In a statement, a lawyer representing Mr. Baltser, David A. Vicinanzo, said Baltzer “maintains a strict compliance program, and has never conducted any transaction prohibited by any sanctions list.”
“Baltzer can confirm that neither it nor Gregory Baltser has ever, at any time, represented or transacted in any way with Boris or Arkady Rotenberg.” the statement said.
It also said that Baltzer had relied on a list of sanctioned entities compiled by the U.S. Treasury Department and noted that the companies cited by the Senate investigators as being tied to the Rotenbergs were not included on that list.
“Baltzer had urged the Subcommittee not to make unfair and untrustworthy allegations on the basis of information from unconfirmed sources,” the statement said, “and is deeply disappointed that the Subcommittee has chosen to do just that.”
Investigators said Mr.

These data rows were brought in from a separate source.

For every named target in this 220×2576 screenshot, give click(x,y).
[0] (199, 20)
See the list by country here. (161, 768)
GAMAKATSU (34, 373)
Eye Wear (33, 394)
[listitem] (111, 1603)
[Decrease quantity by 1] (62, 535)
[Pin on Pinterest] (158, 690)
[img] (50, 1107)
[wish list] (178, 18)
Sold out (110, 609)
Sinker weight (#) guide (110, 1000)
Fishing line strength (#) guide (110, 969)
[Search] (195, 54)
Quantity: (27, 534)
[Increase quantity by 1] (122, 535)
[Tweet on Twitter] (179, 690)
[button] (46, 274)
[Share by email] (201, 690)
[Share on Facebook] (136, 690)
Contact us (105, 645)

Baltser had refused multiple requests to be interviewed by the subcommittee when he could have laid out his position.
A representative for the Rotenbergs said in a statement that they had never circumvented sanctions.
“Any statement asserting that any member of the Rotenberg family ever contemplated using art as a money movement tool is totally absurd,” the representative said. “All transactions with works of art made by Rotenberg family members or on their behalf were made openly, strictly with lawful personal purposes and always on market terms.”

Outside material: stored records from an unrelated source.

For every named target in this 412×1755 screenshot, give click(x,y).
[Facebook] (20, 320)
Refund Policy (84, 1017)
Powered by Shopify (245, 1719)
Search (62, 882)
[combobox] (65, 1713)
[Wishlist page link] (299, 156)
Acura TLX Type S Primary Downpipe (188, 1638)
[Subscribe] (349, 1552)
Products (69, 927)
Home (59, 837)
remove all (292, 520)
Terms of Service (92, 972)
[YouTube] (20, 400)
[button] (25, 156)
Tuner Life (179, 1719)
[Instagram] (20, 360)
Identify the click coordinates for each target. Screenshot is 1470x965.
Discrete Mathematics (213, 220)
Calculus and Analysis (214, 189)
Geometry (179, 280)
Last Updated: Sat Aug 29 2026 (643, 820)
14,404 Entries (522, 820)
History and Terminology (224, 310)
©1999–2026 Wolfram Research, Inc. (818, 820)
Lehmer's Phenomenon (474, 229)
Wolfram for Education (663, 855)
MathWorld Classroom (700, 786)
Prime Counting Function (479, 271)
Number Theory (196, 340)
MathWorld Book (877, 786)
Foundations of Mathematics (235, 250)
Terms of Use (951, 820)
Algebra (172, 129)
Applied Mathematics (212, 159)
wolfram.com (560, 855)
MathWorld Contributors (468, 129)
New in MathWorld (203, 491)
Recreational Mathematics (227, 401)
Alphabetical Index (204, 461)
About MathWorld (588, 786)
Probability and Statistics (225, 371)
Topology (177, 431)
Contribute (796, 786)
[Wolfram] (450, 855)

The art market lacks the formal regulatory requirements that the Bank Secrecy Act imposes on financial institutions. Instead, the industry relies on voluntary money-laundering policies to identify counterparties in transactions, but the report said in the case of the Rotenberg transactions, these were easily circumvented.

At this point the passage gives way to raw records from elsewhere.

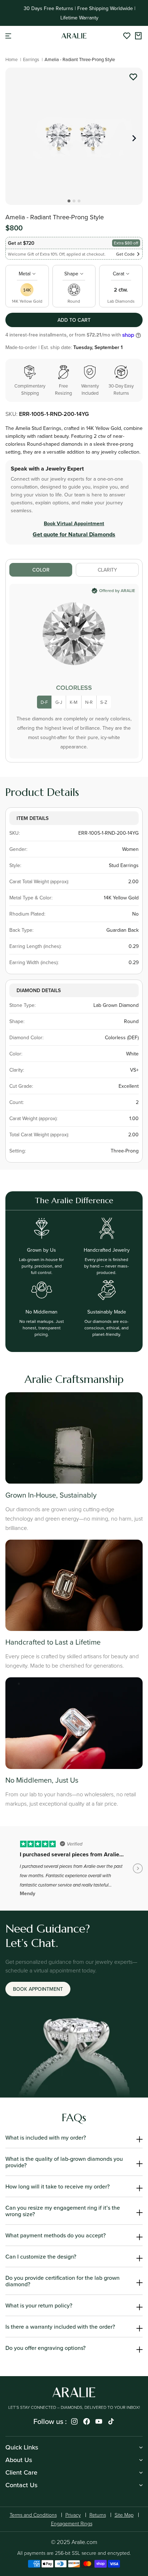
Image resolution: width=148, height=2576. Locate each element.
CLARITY (107, 569)
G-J (58, 702)
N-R (89, 702)
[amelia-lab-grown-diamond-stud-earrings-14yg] (133, 78)
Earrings (31, 59)
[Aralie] (74, 36)
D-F (44, 702)
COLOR (41, 569)
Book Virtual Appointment (74, 523)
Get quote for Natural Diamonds (74, 534)
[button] (8, 36)
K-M (74, 702)
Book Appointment (38, 1989)
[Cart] (138, 35)
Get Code (125, 254)
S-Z (103, 702)
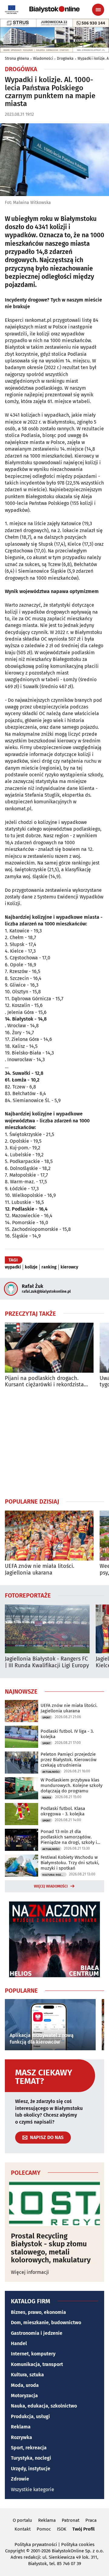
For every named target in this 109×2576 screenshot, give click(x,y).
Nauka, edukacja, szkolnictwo (44, 2406)
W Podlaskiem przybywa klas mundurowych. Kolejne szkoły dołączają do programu (71, 1785)
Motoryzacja (24, 2395)
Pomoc (44, 2529)
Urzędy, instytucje (30, 2468)
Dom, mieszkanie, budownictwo (46, 2322)
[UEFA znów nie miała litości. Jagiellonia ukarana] (49, 1536)
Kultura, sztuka (27, 2375)
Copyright (15, 2551)
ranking (49, 1267)
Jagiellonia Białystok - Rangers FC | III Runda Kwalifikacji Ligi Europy (47, 1662)
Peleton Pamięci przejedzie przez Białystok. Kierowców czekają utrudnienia (69, 1759)
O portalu (22, 2520)
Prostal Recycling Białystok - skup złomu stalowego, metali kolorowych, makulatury (51, 2248)
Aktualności (51, 1771)
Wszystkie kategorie (32, 2489)
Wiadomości (43, 58)
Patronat (70, 2520)
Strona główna (17, 58)
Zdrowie (20, 2479)
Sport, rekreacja (29, 2448)
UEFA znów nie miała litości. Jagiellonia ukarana (39, 1569)
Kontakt (23, 2529)
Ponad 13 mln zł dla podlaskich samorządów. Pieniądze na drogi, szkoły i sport (69, 1837)
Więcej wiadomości (51, 1886)
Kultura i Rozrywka (54, 1874)
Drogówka (65, 58)
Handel (19, 2343)
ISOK (61, 2529)
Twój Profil (83, 2529)
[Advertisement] (54, 1442)
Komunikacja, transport (37, 2364)
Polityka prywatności (36, 2544)
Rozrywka (21, 2437)
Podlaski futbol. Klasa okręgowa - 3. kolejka (63, 1811)
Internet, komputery (33, 2354)
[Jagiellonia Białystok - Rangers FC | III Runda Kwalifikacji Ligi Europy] (47, 1629)
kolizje (31, 1267)
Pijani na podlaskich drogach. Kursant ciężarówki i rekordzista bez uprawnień (44, 1381)
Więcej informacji (30, 2272)
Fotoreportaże (28, 1595)
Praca (91, 2520)
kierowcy (69, 1267)
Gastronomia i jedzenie (36, 2333)
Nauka (46, 1797)
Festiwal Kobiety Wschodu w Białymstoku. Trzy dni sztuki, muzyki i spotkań (70, 1863)
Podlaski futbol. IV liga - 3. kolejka (67, 1733)
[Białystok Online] (54, 9)
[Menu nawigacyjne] (98, 10)
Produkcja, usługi (30, 2416)
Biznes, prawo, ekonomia (38, 2312)
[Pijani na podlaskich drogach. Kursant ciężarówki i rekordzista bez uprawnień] (49, 1348)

Any due diligence carried out was only done on Mr. Baltser, the report found, satisfying the voluntary auction houses’ anti-money-laundering and sanctions policies, but failing to determine who was really behind the acquisitions.
“Despite having voluntary A.M.L. and sanctions policies, auction houses failed to ask basic questions of Mr. Baltser, including for whom he purchased art,” the report concluded. “This allowed Mr. Baltser to continue to purchase art despite the imposition of sanctions by the United States on the Rotenbergs, completely undermining any action taken by the auction houses to block transactions by sanctioned individuals.”
To force greater transparency on the art industry, the report called for Congress to amend the Bank Secrecy Act to add businesses handling transactions involving high-value art. This would bring the United States, and the New York art industry, more in line with recent European Union changes, it said, requiring the verification of the identity of art sellers, buyers and ultimately who owns the art or benefits from its sale.
“There are reforms that we know can be put in place to ensure that wealthy bad actors cannot use valuable works of art to evade U.S. sanctions,” said Senator Tom Carper, Democrat of Delaware and the ranking member on the committee.
The report’s authors said the activities the investigation was able to trace were likely only the “tip of the iceberg” of illicit activities in the art market.
The investigation was started after the ineffectiveness of the sanctions became apparent, since Russia has not withdrawn from Ukraine, and the report’s authors said the activities they had uncovered raised questions about the effectiveness of sanctions policy.
“If wealthy Russian oligarchs can purchase millions in art for personal investment or enjoyment while under sanction, it follows that their businesses or hidden resources could also continue accessing the U.S. financial system,” the report said.